§ The exercise: Copy out the following records without changes, everything from the line containing "Given: Open the Organize dropdown menu" down to the line containing "click(309, 445)".

_____

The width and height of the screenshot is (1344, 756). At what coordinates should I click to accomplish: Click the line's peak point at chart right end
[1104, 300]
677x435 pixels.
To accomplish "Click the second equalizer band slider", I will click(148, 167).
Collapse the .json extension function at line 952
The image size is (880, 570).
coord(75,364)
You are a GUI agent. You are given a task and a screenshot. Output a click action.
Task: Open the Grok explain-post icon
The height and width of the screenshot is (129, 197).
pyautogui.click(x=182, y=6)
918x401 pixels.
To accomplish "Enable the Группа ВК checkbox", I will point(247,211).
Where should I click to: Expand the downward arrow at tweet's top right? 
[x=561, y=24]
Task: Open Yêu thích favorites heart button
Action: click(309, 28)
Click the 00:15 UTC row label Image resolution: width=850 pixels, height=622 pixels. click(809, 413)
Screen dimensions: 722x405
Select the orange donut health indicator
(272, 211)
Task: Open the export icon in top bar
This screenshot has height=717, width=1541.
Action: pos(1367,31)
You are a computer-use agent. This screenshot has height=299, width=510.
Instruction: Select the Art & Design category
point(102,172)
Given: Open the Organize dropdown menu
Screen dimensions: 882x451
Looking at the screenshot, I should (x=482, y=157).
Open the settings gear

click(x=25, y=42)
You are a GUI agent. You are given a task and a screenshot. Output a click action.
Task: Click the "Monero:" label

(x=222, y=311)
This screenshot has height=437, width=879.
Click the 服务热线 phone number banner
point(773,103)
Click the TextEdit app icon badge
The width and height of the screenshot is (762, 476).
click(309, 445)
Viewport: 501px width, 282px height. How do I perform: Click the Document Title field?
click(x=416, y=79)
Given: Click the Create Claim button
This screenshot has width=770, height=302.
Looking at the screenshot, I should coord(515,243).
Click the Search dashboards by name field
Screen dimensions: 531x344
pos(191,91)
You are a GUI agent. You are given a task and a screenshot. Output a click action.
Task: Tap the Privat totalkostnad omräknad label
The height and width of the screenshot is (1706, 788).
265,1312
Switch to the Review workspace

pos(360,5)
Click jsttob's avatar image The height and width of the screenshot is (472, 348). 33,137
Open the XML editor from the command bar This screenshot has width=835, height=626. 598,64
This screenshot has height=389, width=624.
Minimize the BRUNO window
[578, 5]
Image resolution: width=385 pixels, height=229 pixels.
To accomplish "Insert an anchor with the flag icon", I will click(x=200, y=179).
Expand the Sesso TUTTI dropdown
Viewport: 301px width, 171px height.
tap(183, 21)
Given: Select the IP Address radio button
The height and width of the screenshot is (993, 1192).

_____

§ Expected answer:
Given: Open the Organize dropdown menu
Screen dimensions: 882x451
Looking at the screenshot, I should (x=482, y=157).
Open the settings gear

click(x=25, y=42)
You are a GUI agent. You are given a task and a screenshot. Output a click action.
Task: Click the "Monero:" label

(x=222, y=311)
This screenshot has height=437, width=879.
Click the 服务热线 phone number banner
point(773,103)
Click the TextEdit app icon badge
The width and height of the screenshot is (762, 476).
click(309, 445)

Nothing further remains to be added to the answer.